In 2014, in the Queen's Birthday Honours, he was made an Officer of the Order of the British Empire for services to UK/Burma relations.

In 2016, SOAS awarded him an honorary doctorate.

He was the creator of the Avalaser Burmese computer font and the Chairman of the Britain-Burma Society.

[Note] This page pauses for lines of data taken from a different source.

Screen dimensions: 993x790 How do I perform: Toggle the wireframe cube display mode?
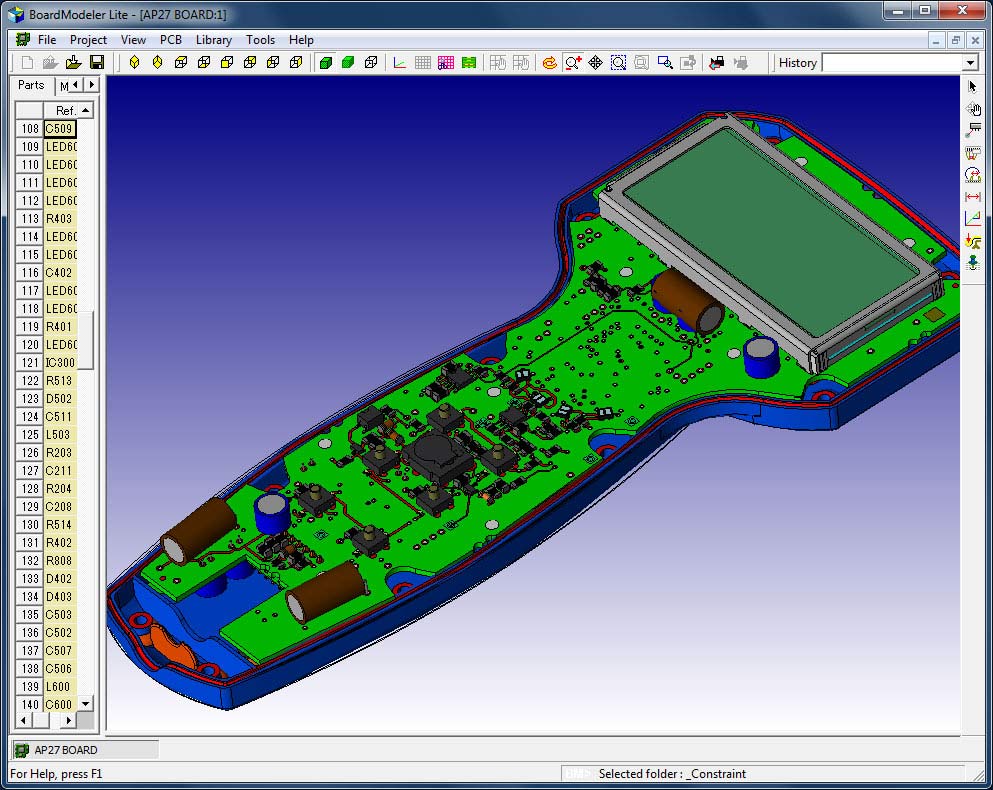[371, 62]
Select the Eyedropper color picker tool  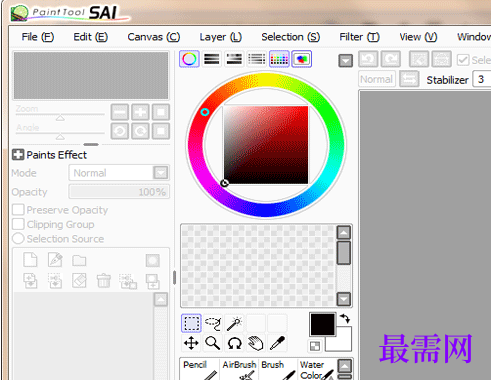pos(277,343)
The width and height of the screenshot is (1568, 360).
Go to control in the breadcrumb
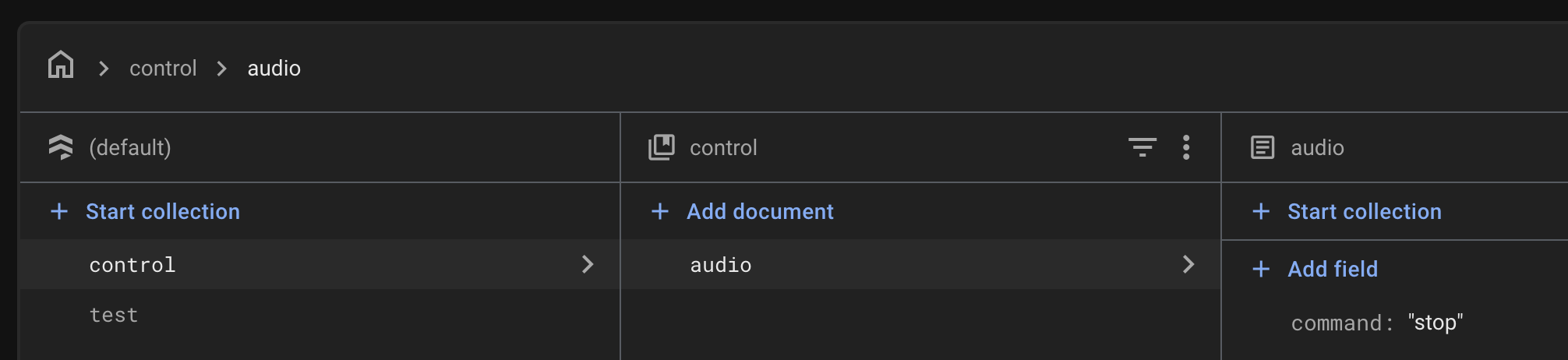point(163,69)
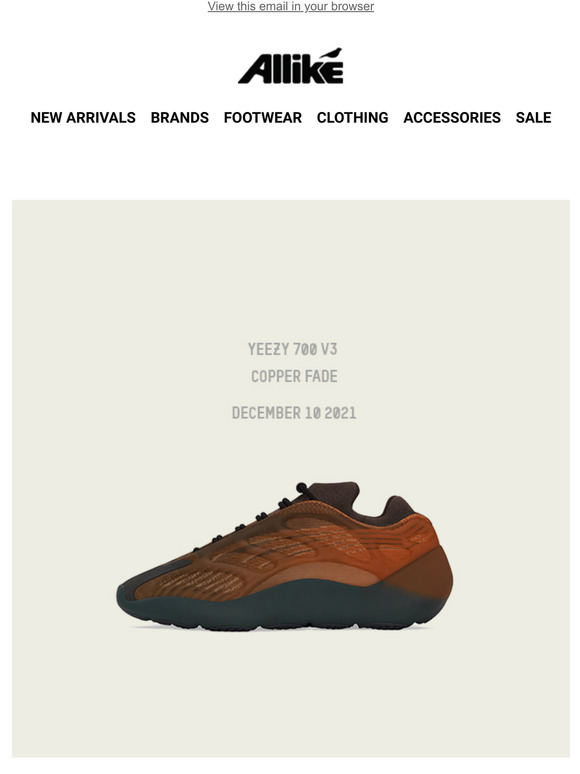
Task: Go to the BRANDS section
Action: tap(180, 117)
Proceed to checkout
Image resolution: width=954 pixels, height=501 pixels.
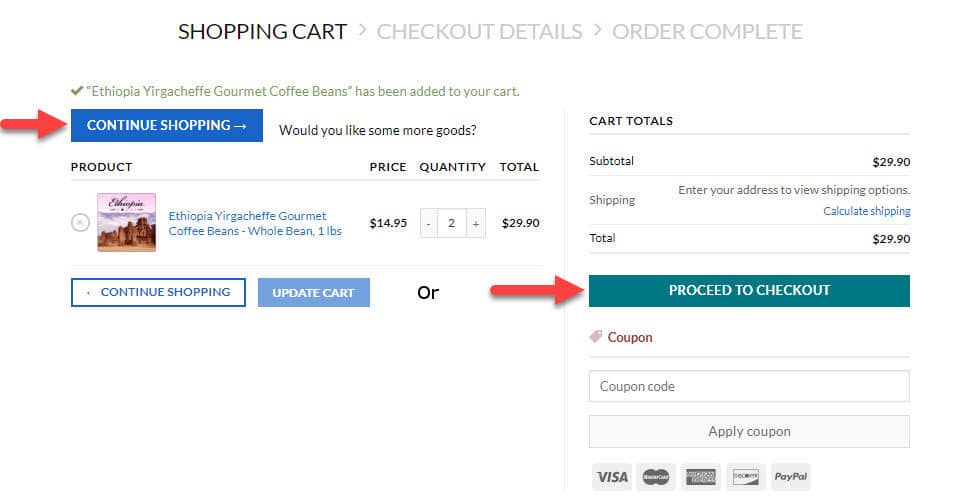[749, 290]
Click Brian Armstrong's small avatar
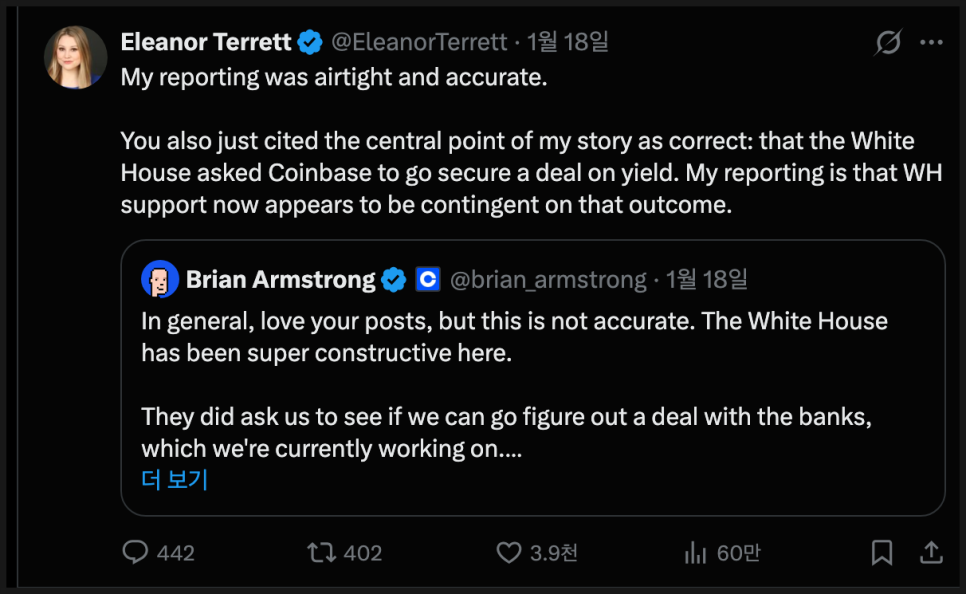 (x=160, y=280)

He died on 3 August 2020 at the age of eighty-six.

==Notable works==
===Books===
- Okell, John (1969). A Reference Grammar of Colloquial Burmese. London: Oxford University Press.
- Okell, John (1971). A Guide to the Romanization of Burmese. London: Luzac.
- Okell, John (1989). First Steps in Burmese. London: School of Oriental and African Studies, University of London.
- Okell, John (1994). Burmese: An Introduction to the Spoken Language: Book 1. De Kalb: Center for Southeast Asian Studies, Northern Illinois University.
- Okell, John (1994). Burmese: An Introduction to the Spoken Language: Book 2. De Kalb: Center for Southeast Asian Studies, Northern Illinois University.
- Okell, John (1994). Burmese: An Introduction to the Script. De Kalb: Center for Southeast Asian Studies, Northern Illinois University.
- Okell, John (1994). Burmese: An Introduction to the Literary Style. De Kalb: Center for Southeast Asian Studies, Northern Illinois University.
- Okell, John, and Anna Allott (2001). Burmese/Myanmar Dictionary of Grammatical Forms. Richmond: Curzon Press.
- Okell, John (2002). Burmese By Ear/Essential Myanmar. London: Audio-Forum, Sussex Publications. (Note: The publishers of Burmese By Ear/Essential Myanmar relinquished publication rights in 2006. Since 2009, it has been available for downloading free of charge from the website of the School of Oriental and African Studies.)

===Papers===
- Hla Pe, Anna J. Allott, and John Okell (1963). Three 'Immortal' Burmese Songs. Bulletin of the School of Oriental and African Studies, Vol. 26, No. 3, pp. 559-571.
- Okell, John (1964). Learning Music from a Burmese Master. Man, Vol. 64, p. 183.
- Okell, John (1965). Nissaya Burmese: A Case of Systematic Adaptation to a Foreign Grammar and Syntax. Lingua, Vol. 15, pp. 186-227.
- Okell, John (1967). "Translation" and "Embellishment" in an Early Burmese "Jātaka" Poem. The Journal of the Royal Asiatic Society of Great Britain and Ireland, Nos. 3&4, pp. 133-148.
- Okell, John (1971). The Burmese Double-Reed "Nhai". Asian Music, Vol. 2, No. 1, pp. 25-31.
- Okell, John (1979). "Still" and "Anymore" in Burmese: Another Look at /theì/, /oùn/ and /tó/. Linguistics of the Tibeto-Burman Area, Vol. 4, No. 2, pp. 69-82.
- Okell, John (1988). Notes on Tone Alternation in Maru Verbs. In David Bradley, Eugénie J. A. Henderson, and Martine Mazaudon (eds.), Prosodic Analysis and Asian Linguistics: To Honour R. K. Sprigg, pp. 109-114. Canberra: Pacific Linguistics.
- Okell, John (1989). The Yaw Dialect of Burmese. In J. H. C. S. Davidson (ed.), South-East Asian Linguistics: Essays in Honour of Eugénie J. A. Henderson, pp. 199-217. London: School of Oriental and African Studies, University of London.
- Okell, John (1995). Three Burmese Dialects. In David Bradley (ed.), Papers in Southeast Asian Linguistics No. 13: Studies in Burmese Languages, pp. 1-138. Canberra: Pacific Linguistics.
- Okell, John (2007). Obituary: Dr. U Hla Pe (1913-2007). Bulletin of Burma Research, Vol. 5, Nos. 1&2, pp. 1-4.